--- TASK STATEMENT ---
Rewrite the lines below, switching each occurrence of "screenshot" to "page" and keeping everything else unchanged.

• • • • •

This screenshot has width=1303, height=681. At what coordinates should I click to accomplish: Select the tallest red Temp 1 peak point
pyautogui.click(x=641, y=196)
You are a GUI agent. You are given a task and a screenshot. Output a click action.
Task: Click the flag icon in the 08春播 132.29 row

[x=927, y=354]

• • • • •

--- ANSWER TO THE EXERCISE ---
This page has width=1303, height=681. At what coordinates should I click to accomplish: Select the tallest red Temp 1 peak point
pyautogui.click(x=641, y=196)
You are a GUI agent. You are given a task and a page. Output a click action.
Task: Click the flag icon in the 08春播 132.29 row

[x=927, y=354]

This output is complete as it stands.